== QUOTED TEXT ==

Malaurie lived in igloos, in -40 degree temperatures, a thinker who went far beyond the trials of the geophysical and observable, but as a diviner of invisible realities.

His mind and soul became Hyperborean. He devoured and unearthed myths of a remarkable alliance between humans and animals. Inspired by the incalculable explorations of Rasmussen among the Inuit of the Arctic, in the early days of the 20th century, Malaurie’s work honored a society that had no need for money and the materialism of civilization. He wanted to not just seduce us with words and affirmations but to convince humanity of the decisive place the Inuit occupy at the forefront of the human condition. He reveled in the Apollonian mind of the extreme latitudes, in Nerrevik, the goddess of the sea, the mythology of the Inuit, their fabulous stories of human animal transformations, and hunting abilities of sheer survival that seem almost supernatural by comparison to the readily provided and processed goods that we devour in our vastly over consumptive, vulgar, and ultimately suicidal society. Malaurie was and still is a cosmonaut of the snows.

I think of him now especially because of the melting permafrost and 100-degree weather that just assaulted 3 million acres in Siberia, roughly the size of Belgium. The carbon emissions are a time bomb to our civilization. The permafrost is melting and the methane being released is an overwhelming issue for the remainder of our earthly days.

===
== DATA SEGMENT ==

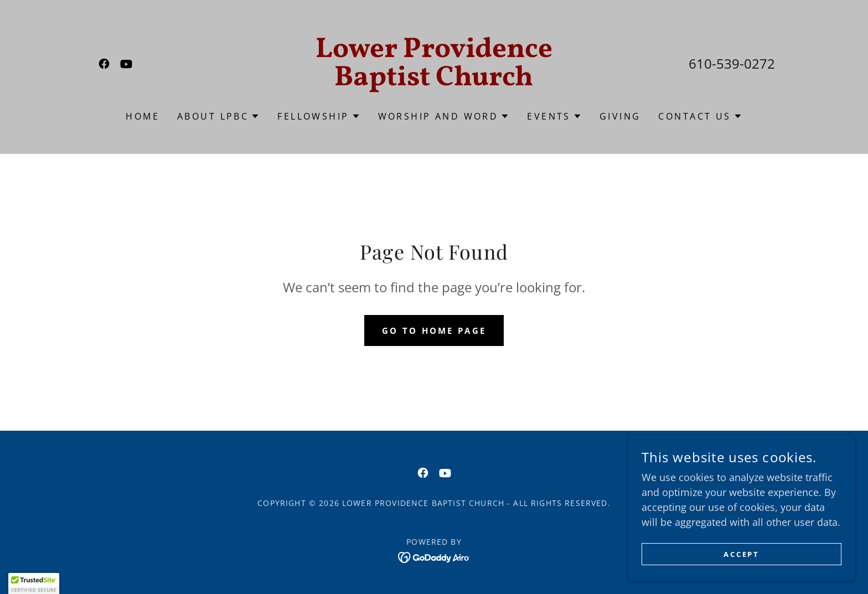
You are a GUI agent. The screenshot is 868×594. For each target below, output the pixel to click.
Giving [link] (620, 116)
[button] (218, 116)
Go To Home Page (433, 330)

===

■ **TASK DESCRIPTION**:
Output the part of the passage on Malaurie from "Malaurie lived in" to "of invisible realities.", word for word.

■ **RESPONSE FOR THIS EXERCISE**:
Malaurie lived in igloos, in -40 degree temperatures, a thinker who went far beyond the trials of the geophysical and observable, but as a diviner of invisible realities.